California eyes ending cash bail system, rolling back crime reforms

California could become the first state to completely end cash bail, even as voters are weighing whether to roll back other criminal justice reforms enacted during the last administration of Gov. Jerry Brown.

Proposition 25 would substitute risk assessments to decide who should remain in jail while awaiting trial. While most other states have altered their pretrial release policies, California could be the first to eliminate cash bail entirely in voting that ends Tuesday.

Separately, Proposition 20 would restore some criminal penalties, including again barring those convicted of certain serious offenses from earlier release. It also would increase penalties for those convicted of repeated retail thefts, toughen parole standards and allow for broader DNA collections.

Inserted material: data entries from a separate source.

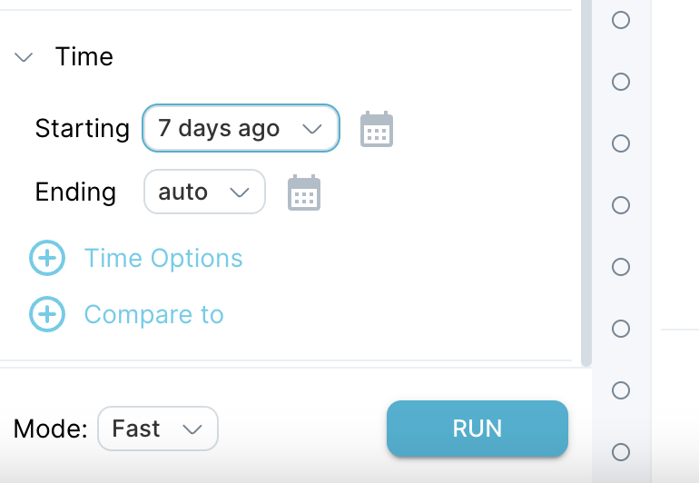Select the fifth radio circle from top
Screen dimensions: 699x483
[x=621, y=267]
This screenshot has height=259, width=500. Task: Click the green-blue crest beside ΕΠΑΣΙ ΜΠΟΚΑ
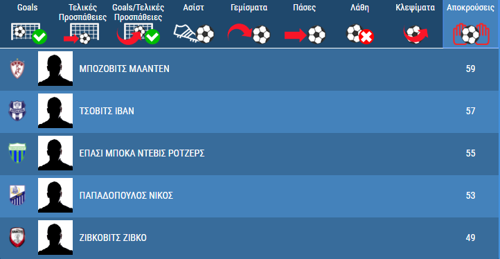pos(17,153)

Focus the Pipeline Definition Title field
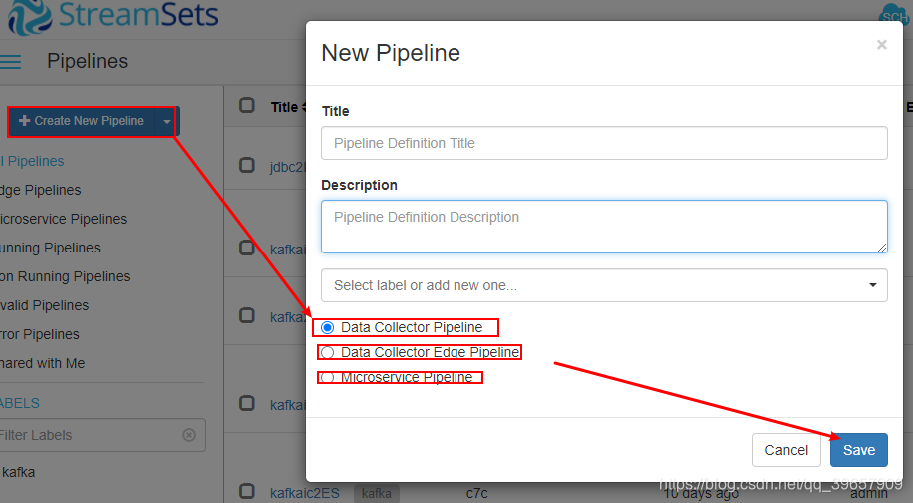(x=603, y=143)
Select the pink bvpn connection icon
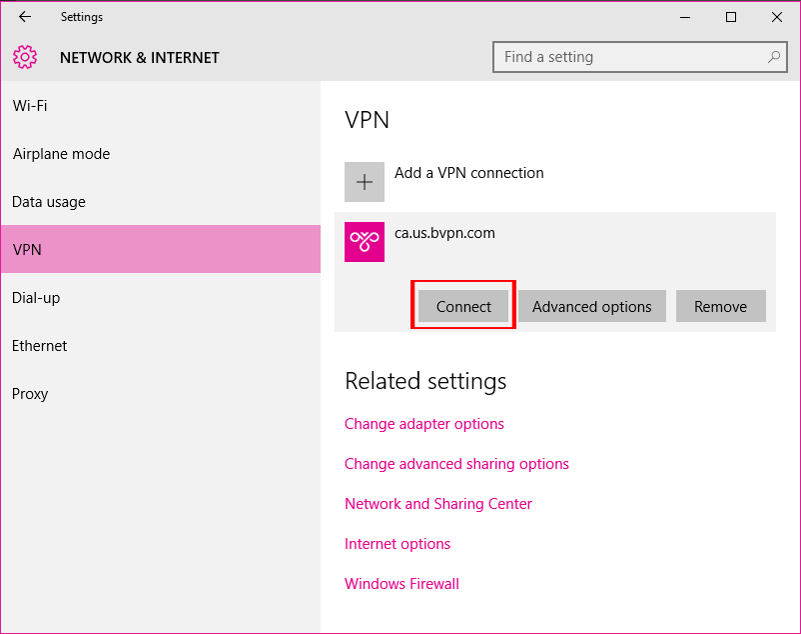This screenshot has height=634, width=801. [365, 242]
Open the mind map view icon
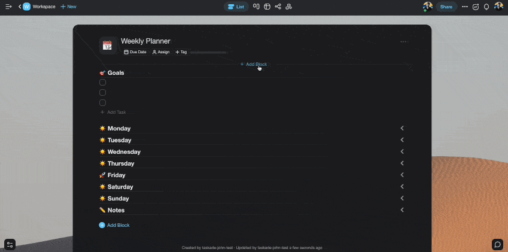Screen dimensions: 508x252 point(278,7)
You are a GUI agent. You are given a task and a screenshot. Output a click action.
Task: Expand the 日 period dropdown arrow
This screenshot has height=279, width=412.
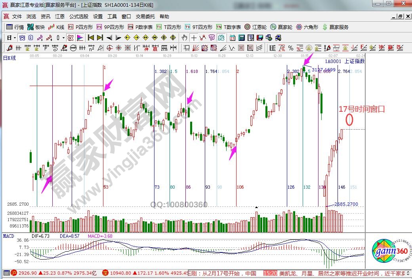coord(15,38)
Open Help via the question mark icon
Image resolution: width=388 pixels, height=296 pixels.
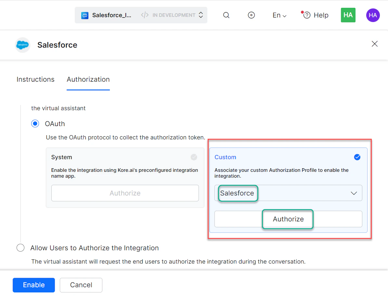(306, 15)
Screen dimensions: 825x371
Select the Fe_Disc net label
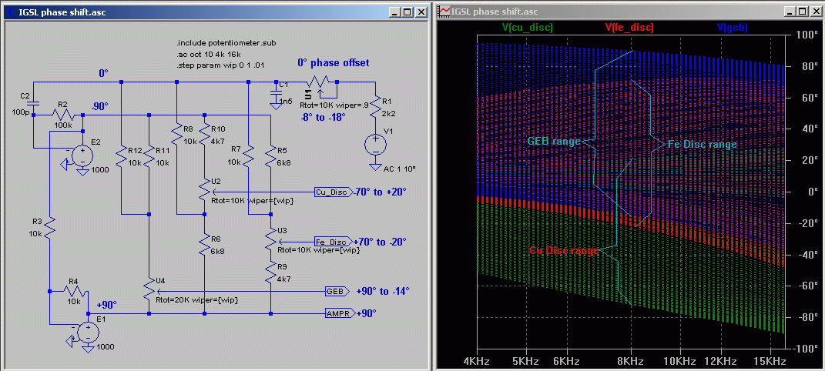point(331,241)
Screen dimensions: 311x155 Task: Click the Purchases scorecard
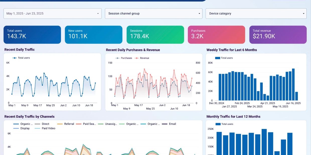coord(216,35)
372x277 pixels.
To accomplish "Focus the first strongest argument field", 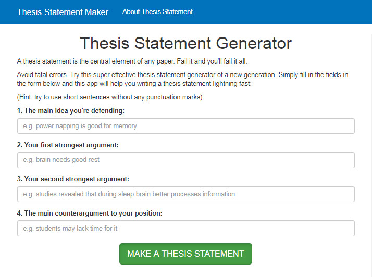I will 185,160.
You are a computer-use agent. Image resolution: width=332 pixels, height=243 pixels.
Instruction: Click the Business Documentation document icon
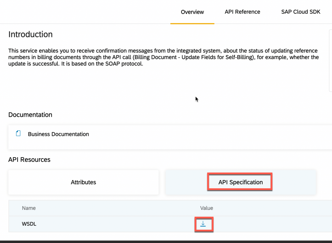tap(18, 133)
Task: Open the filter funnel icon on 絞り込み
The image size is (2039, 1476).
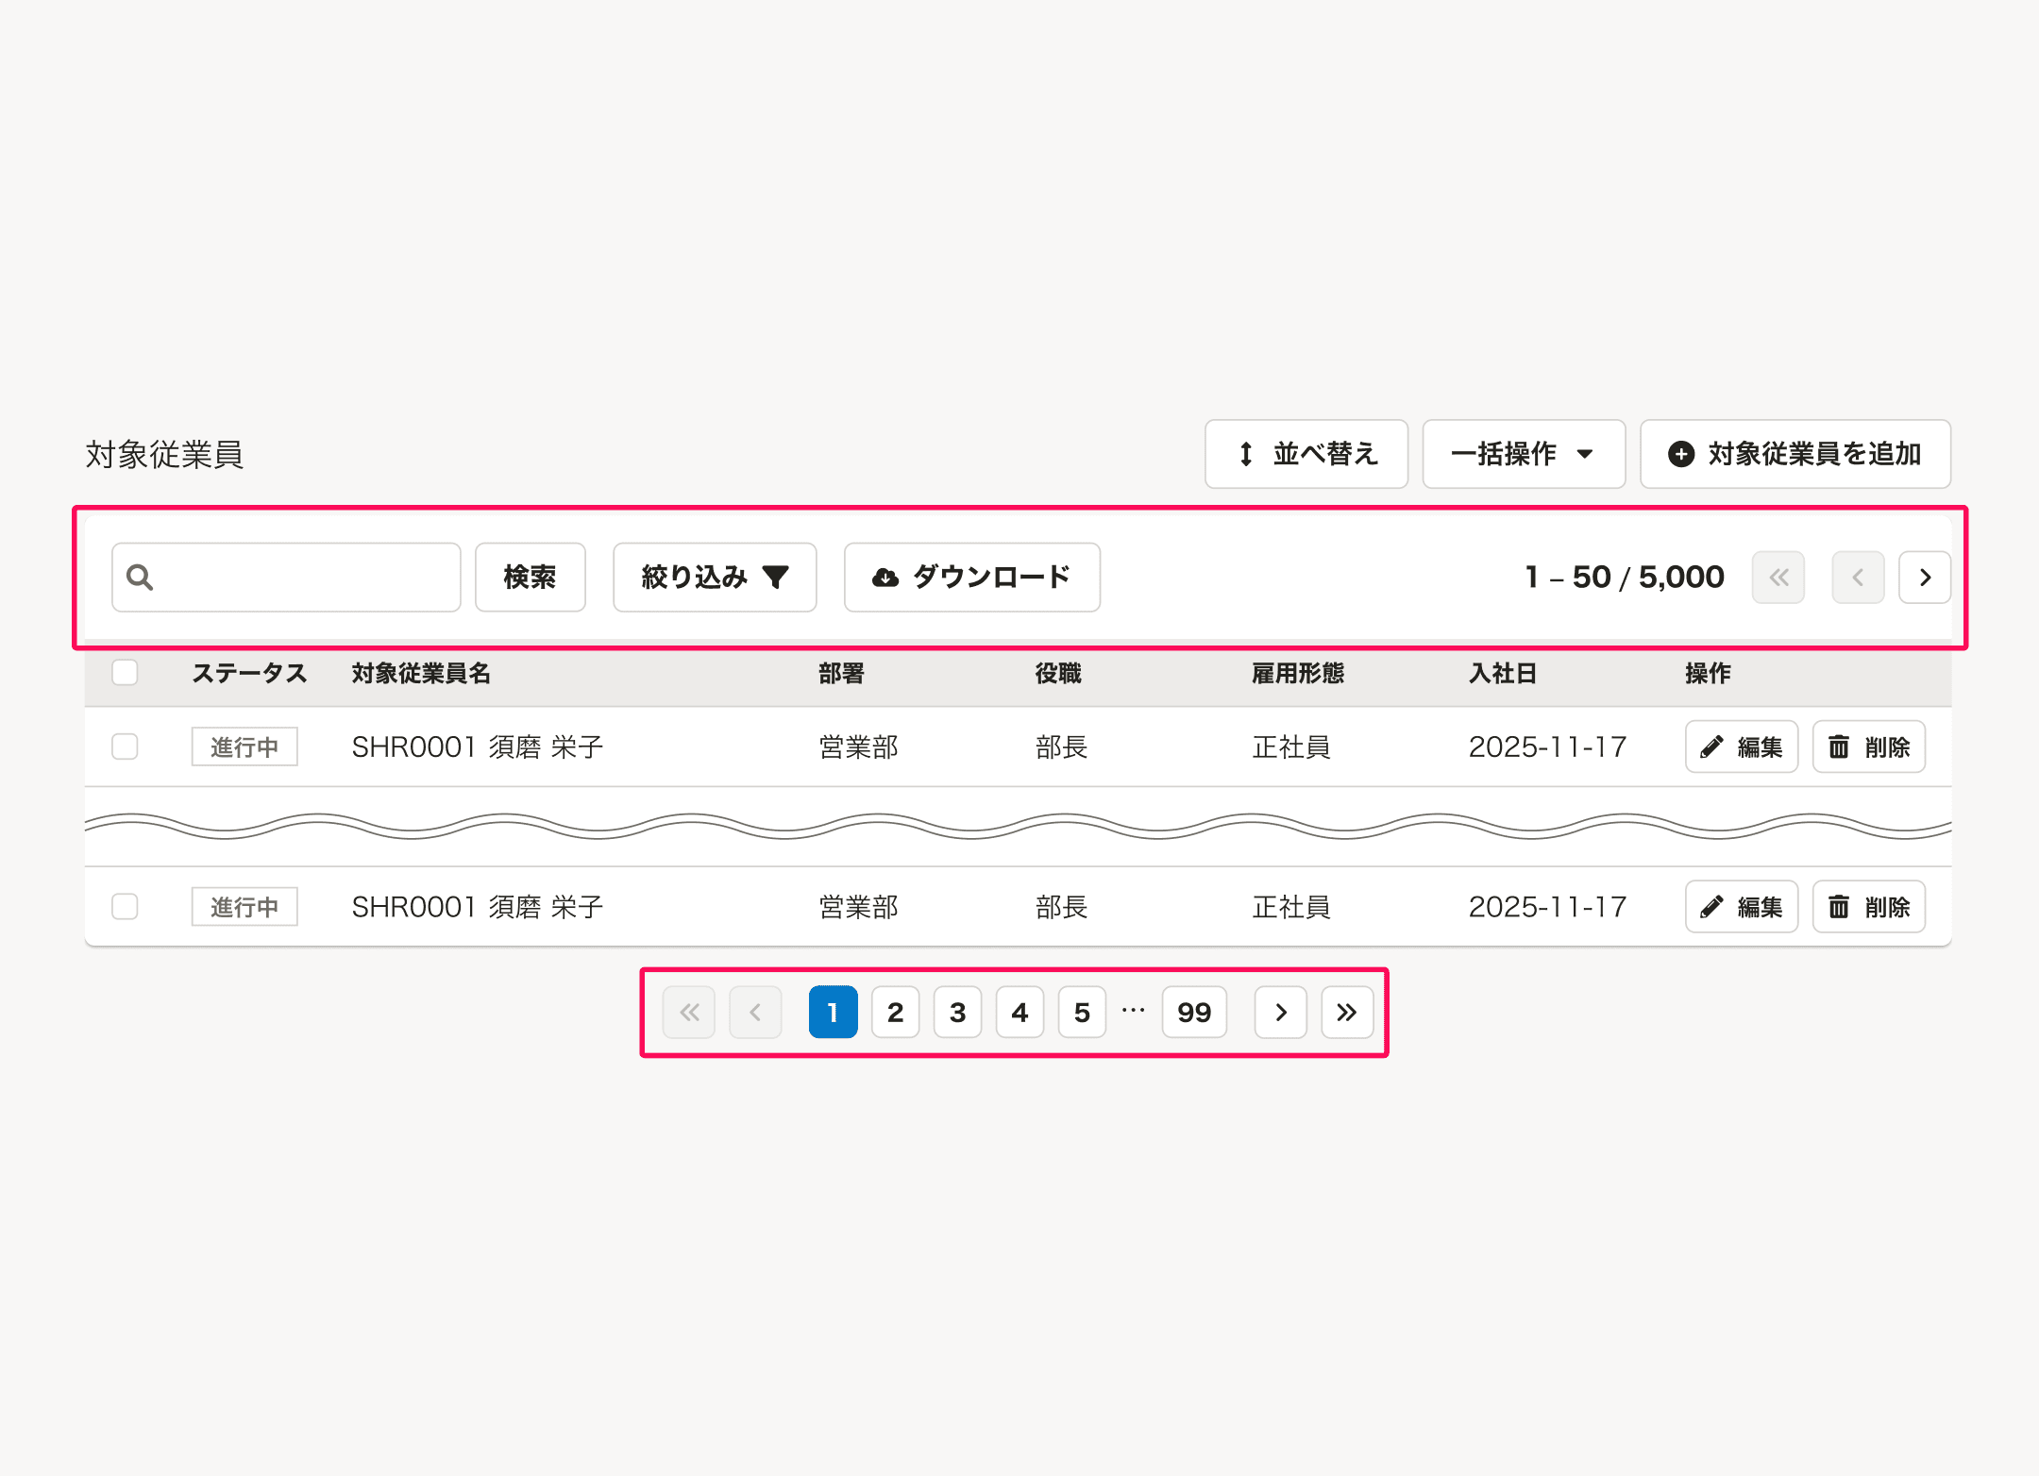Action: 776,577
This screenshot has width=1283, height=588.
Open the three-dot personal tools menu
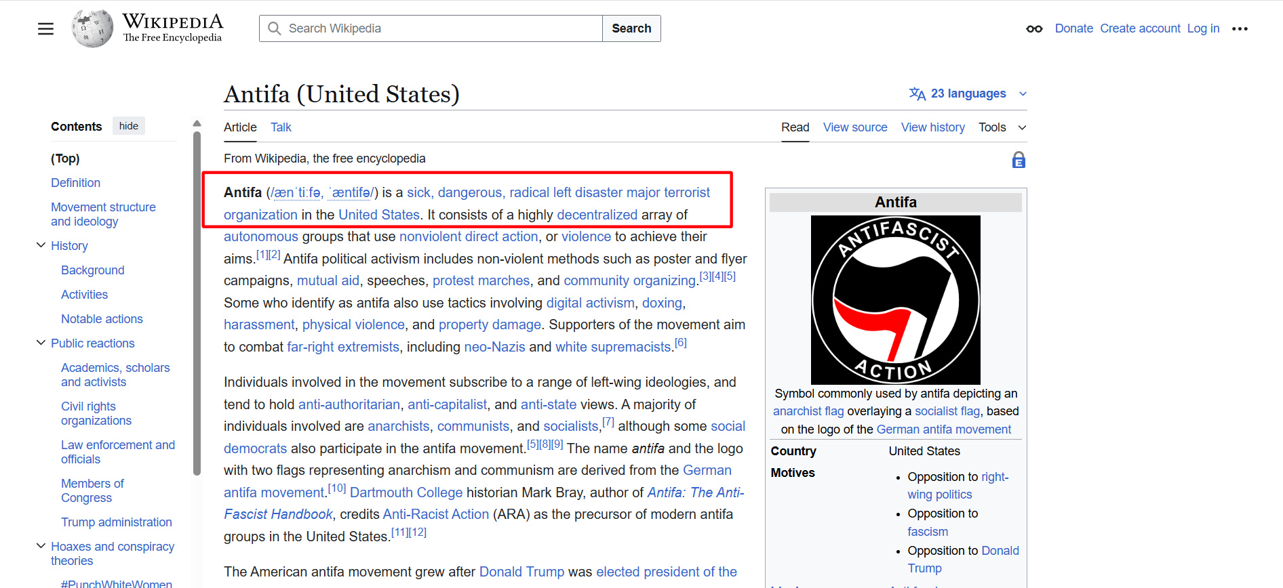[x=1240, y=28]
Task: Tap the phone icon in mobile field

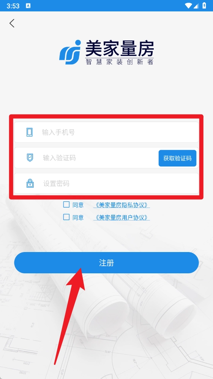Action: tap(30, 132)
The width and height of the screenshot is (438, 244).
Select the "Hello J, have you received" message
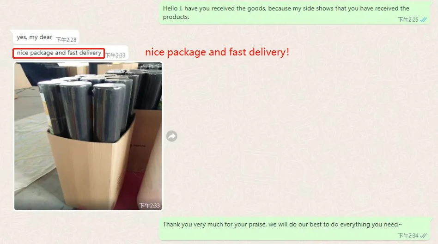[x=294, y=13]
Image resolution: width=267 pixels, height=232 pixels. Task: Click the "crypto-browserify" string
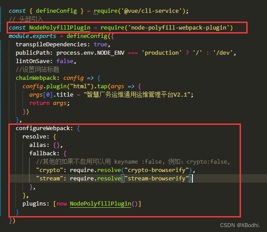click(159, 170)
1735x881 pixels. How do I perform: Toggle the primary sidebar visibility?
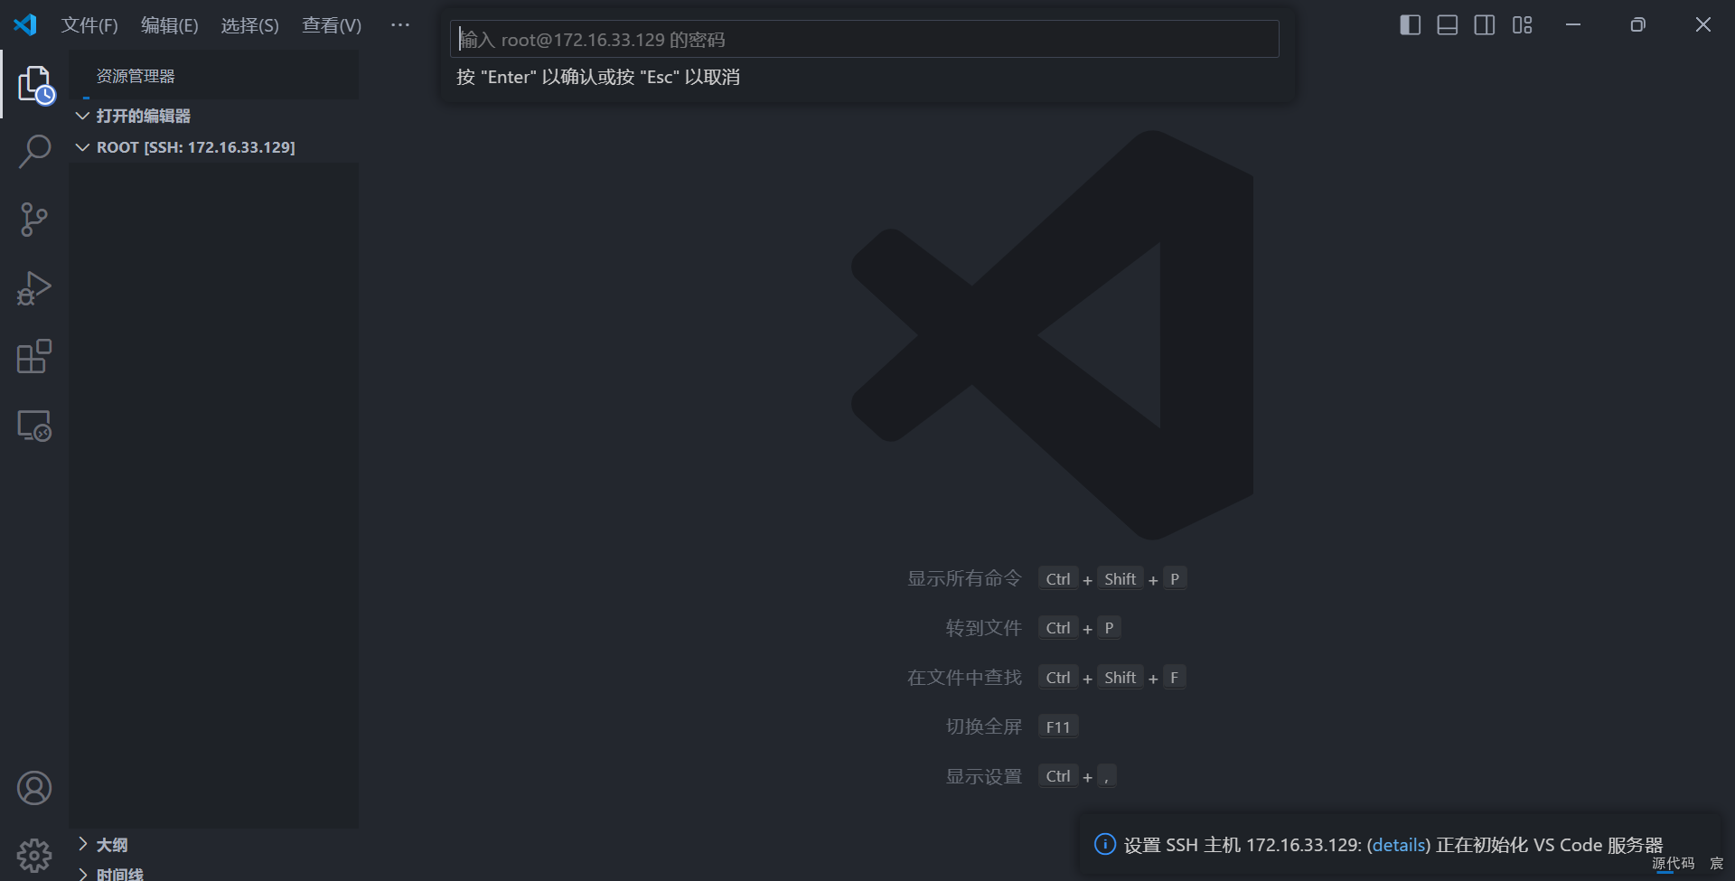click(x=1410, y=24)
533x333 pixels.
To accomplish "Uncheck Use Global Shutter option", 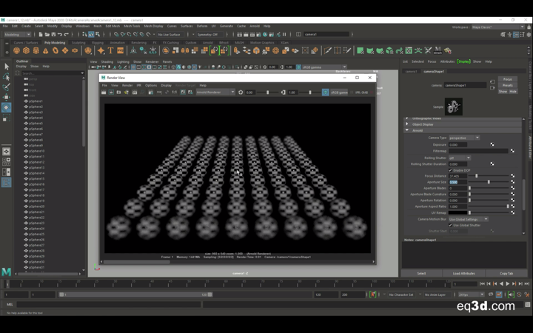I will 450,225.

Proponents say the rollbacks are needed to address what they call the “unintended consequences” of two previously approved ballot measures. Voters in 2014 approved lower penalties for drug and property crimes and two years later allowed most felons to be paroled from prison earlier.

Opponents say Proposition 20 would set back reforms just as the nation focuses on a criminal justice system that has treated people of color inequitably. They outraised supporters of the measure with help from the former governor, who chipped in $1 million from his left-over campaign account.

The fate of the measure likely comes down to whether people feel safe, said Ron Lawrence, immediate past president of the California Police Chiefs Association, which supports the initiative.

Violent and property crime rates continued their decline through last year, but the nonprofit Public Policy Institute of California reported a “troubling” increase in assaults and homicides during the coronavirus pandemic in Los Angeles, Oakland, San Diego and San Francisco. Rapes and robberies were down, as were larcenies and residential burglaries, but car thefts and commercial burglaries increased.

The bail measure led to an unusual clash between reform groups.

State Sen. Bob Hertzberg, a Democrat from Los Angeles, wrote the 2018 law eliminating cash bail, but it stalled when the bail industry challenged it at the ballot box. He said ending cash bail would put California “on the path to a more fair and more safe justice system that treats everyone equally under the law.”

Several prominent civil rights groups agree the current system is broken but said the proposed fix might be even worse because it relies on algorithmic risk assessments that The Bail Project says “codify systemic racism and could lead to higher rates of incarceration in some jurisdictions.”

Yet those who want to eliminate cash bail outraised those opponents nearly 2 to 1, contributing more than $15 million to the contest.

While most states recently have altered their pretrial release laws or policies, voters’ approval of Proposition 25 would make California “the only state with a complete prohibition on fiscal conditions of release,” according to National Conference of State Legislatures criminal justice expert Amber Widgery.

Under the new system, no one would pay bail and most misdemeanor suspects would remain free.

Those charged with felonies or misdemeanor domestic violence, sex offenses or driving while intoxicated would be evaluated for their perceived risk of committing another crime or not appearing in court. Most would eventually be released, unless they are accused of certain crimes like murder or arson, or if a judge finds there are no conditions like electronic monitoring that could ensure their appearance at future hearings.